De l’En-même-temps, il ne reste donc vraiment plus que l’enveloppe en miettes, sur le rythme une phrase de gauche (le fameux « Dis quelque chose de gauche » de Nanni Moretti), « […] la situation actuelle creuse des inégalités. Trop d’enfants, notamment dans les quartiers populaires et dans nos campagnes, sont privés d’école sans avoir accès au numérique et ne peuvent être aidés de la même manière par les parents » (comme s’il y avait là quelque chose de fondamentalement changé par rapport à la situation antérieure), presque immédiatement suivie et contrebalancée par (et ayant pour but de faire passer le principal,) la phrase de droite, « Le 11 mai, il s’agira aussi de permettre au plus grand nombre de retourner travailler ». On semble même être revenu au point de départ, au premier mouvement qu’ont eu face à la pandémie tous les gouvernements libéraux et à droite de la Planète, laisser faire la Nature, l’Immunisation collective, même si elle est cruelle pour des centaines de milliers de faibles, de pauvres et de sacrifiés, car la production de « richesses » ne peut pas attendre le bon vouloir de ce bout d’ARN qui ne comprend rien à l’économie. Et ce sont d’ailleurs les gouvernements les plus libéraux, le danois, l’autrichien, qui sont les plus pressés et procèdent les premiers au déconfinement.

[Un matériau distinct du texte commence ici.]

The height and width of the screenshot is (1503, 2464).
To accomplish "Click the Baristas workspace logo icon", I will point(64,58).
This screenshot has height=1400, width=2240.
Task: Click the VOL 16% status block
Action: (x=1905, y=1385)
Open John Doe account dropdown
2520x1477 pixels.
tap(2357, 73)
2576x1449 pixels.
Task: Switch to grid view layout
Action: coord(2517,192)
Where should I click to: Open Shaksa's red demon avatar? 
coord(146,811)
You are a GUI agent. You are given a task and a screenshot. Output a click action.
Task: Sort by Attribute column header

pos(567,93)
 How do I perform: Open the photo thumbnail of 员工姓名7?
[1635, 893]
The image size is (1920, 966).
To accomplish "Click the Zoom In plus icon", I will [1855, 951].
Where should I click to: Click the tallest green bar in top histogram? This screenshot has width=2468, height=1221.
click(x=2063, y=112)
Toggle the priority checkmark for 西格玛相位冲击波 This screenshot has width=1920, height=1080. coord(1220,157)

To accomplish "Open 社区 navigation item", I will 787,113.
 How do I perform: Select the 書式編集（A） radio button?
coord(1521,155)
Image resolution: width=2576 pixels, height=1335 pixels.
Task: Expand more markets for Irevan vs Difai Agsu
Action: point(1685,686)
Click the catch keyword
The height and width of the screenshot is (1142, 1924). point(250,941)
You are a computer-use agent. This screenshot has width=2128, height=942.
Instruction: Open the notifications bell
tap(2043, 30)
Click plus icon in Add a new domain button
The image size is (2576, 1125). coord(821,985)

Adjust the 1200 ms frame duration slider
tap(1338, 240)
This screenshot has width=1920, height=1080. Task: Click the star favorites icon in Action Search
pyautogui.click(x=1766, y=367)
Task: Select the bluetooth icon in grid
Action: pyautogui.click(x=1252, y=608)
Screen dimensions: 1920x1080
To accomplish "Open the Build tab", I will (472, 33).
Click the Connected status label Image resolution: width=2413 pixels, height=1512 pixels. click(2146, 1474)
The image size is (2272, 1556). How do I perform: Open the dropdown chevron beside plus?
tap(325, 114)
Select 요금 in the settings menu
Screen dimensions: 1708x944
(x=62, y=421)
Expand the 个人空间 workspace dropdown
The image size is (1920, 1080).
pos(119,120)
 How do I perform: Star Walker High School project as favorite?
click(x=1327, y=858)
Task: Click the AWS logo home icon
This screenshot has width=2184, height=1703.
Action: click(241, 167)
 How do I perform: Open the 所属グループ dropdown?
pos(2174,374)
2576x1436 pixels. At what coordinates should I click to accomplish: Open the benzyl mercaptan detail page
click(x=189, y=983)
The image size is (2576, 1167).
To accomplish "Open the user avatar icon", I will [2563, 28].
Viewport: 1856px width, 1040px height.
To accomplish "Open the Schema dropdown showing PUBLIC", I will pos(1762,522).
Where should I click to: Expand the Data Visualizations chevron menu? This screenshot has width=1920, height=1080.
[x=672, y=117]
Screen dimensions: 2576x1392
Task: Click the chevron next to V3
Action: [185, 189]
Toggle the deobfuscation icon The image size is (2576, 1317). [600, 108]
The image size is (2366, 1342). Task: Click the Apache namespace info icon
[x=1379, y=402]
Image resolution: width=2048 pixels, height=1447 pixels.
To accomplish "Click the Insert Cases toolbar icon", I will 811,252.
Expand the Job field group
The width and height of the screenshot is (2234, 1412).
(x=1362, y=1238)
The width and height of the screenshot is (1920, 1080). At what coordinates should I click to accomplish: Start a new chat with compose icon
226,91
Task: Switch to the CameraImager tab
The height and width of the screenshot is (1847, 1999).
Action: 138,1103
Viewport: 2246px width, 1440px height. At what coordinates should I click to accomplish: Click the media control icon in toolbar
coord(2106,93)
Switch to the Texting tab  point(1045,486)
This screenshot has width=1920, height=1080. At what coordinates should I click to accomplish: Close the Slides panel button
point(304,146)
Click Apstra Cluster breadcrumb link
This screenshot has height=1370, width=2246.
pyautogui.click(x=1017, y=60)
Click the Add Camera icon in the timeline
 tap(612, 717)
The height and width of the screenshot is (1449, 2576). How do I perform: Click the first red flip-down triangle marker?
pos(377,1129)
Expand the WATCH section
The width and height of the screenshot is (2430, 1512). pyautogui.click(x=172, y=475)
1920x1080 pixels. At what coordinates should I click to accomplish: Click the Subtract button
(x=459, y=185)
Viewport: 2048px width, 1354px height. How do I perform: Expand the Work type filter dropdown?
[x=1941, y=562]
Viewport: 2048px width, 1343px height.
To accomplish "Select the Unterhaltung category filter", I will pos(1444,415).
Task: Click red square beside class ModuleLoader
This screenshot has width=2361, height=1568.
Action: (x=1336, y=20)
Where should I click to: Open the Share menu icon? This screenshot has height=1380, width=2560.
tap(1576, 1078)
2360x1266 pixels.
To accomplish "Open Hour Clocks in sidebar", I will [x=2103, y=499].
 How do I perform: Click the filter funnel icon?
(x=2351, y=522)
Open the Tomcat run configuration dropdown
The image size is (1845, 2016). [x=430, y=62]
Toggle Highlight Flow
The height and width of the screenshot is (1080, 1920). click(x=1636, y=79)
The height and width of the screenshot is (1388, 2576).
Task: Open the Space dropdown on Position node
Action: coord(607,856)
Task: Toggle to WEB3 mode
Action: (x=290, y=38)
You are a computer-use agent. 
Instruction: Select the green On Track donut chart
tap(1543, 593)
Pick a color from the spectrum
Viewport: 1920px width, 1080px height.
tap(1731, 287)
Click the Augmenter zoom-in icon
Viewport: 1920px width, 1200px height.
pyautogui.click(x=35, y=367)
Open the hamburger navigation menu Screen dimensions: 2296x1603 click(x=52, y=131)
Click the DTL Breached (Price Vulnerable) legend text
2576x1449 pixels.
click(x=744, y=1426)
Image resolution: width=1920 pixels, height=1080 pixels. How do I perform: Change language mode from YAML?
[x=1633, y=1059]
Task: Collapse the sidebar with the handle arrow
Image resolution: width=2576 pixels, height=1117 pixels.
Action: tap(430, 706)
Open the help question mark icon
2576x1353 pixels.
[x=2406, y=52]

Mais comme l’En-même-temps vient de démontrer son impossibilité, comme il va bien falloir choisir entre la solution libérale ou prétendument « illibérale » de droite qui pointe le bout de son nez, et une solution écologiquement et socialement responsable, comme la veille du 11 est un autre 10 mai possible, comme d’ici là on aura peut-être constaté de premiers effets négatifs du déconfinement – et on est désolés de devoir encore compter avec un virus nuisible pour le démontrer, mais s’il y a des sacrifiés, de nouveaux morts, au moins qu’ils ne soient pas inutiles et servent une bonne cause –, comme il faut savoir « dans ce moment, sortir des sentiers battus, des idéologies, nous réinventer – et [lui] le premier », on peut rêver d’un Après qui commencerait maintenant, car Après, après le 10 mai, ce sera trop tard.